[Data records Boundary: Start]
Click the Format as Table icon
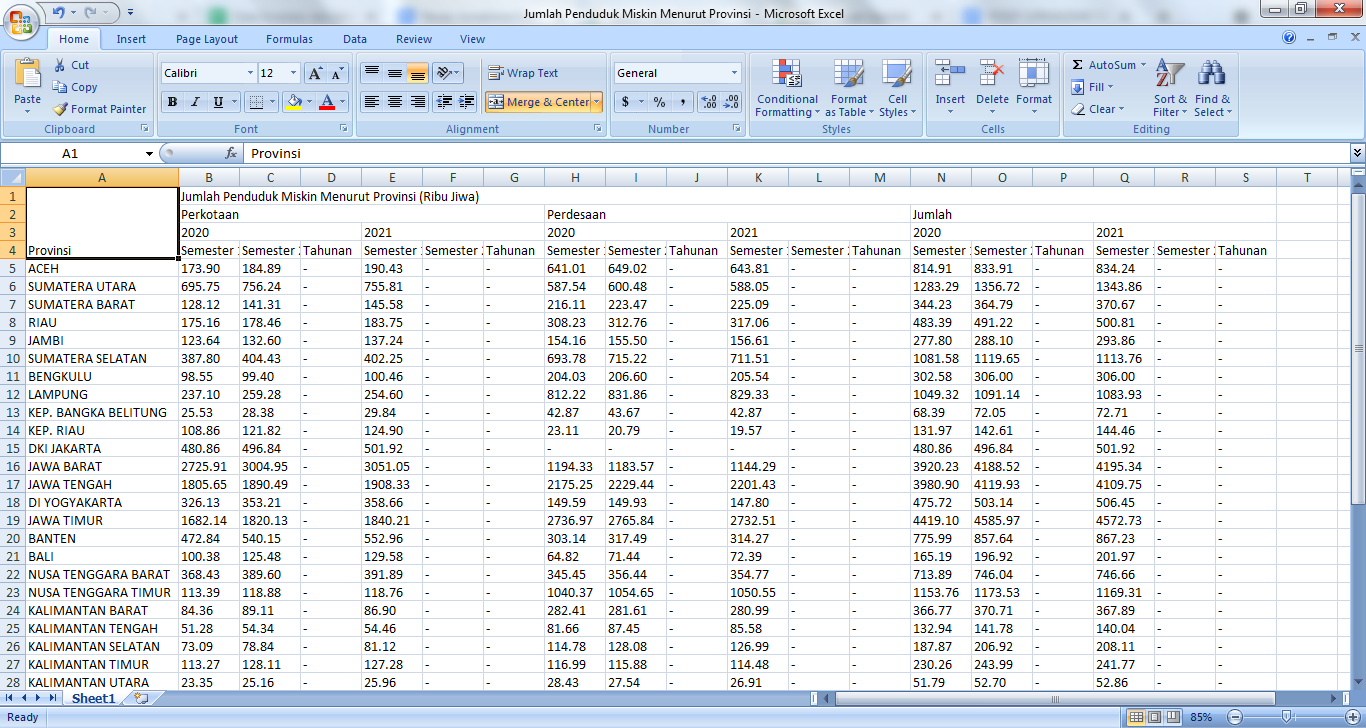The height and width of the screenshot is (728, 1366). pos(848,88)
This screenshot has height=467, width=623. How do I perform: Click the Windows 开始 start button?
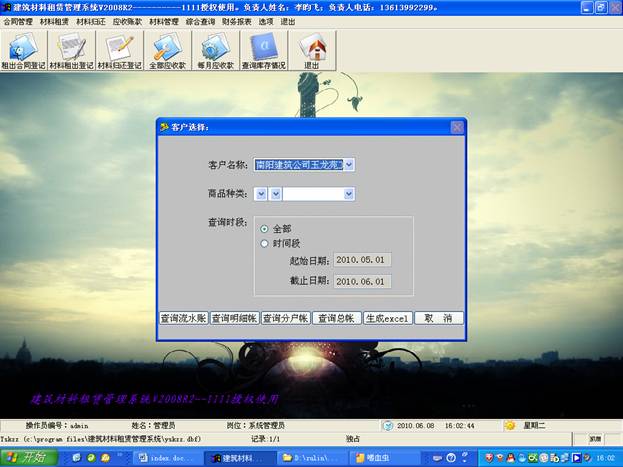point(26,458)
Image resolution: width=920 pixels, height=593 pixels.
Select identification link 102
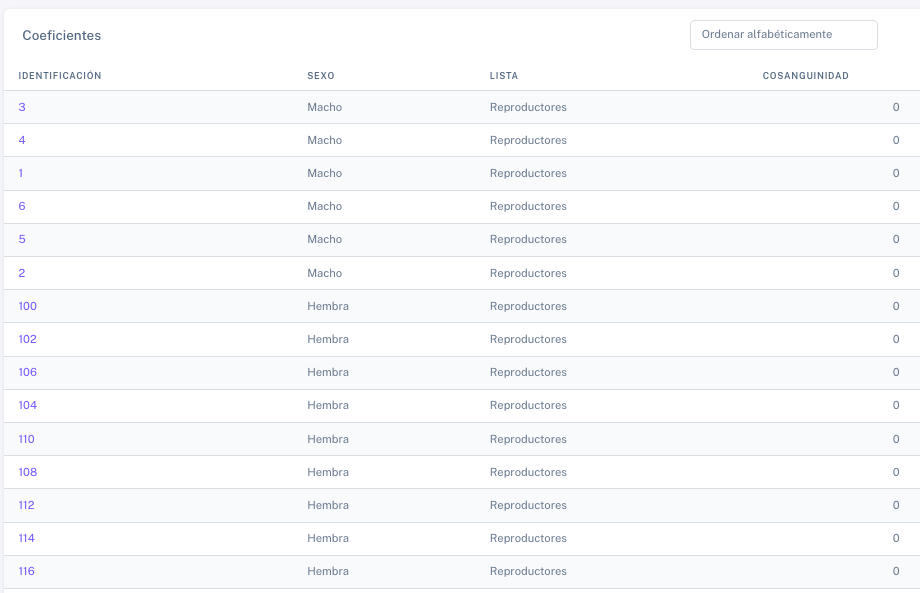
[Data records Boundary: End]
**Problem details**
All entries above are to be reproduced exactly, with no pictures.

**Solution for this task**
Click the Format as Table icon
The height and width of the screenshot is (728, 1366). pos(848,88)
This screenshot has height=467, width=623. How do I perform: Click the Windows 开始 start button?
point(26,458)
Image resolution: width=920 pixels, height=593 pixels.
Select identification link 102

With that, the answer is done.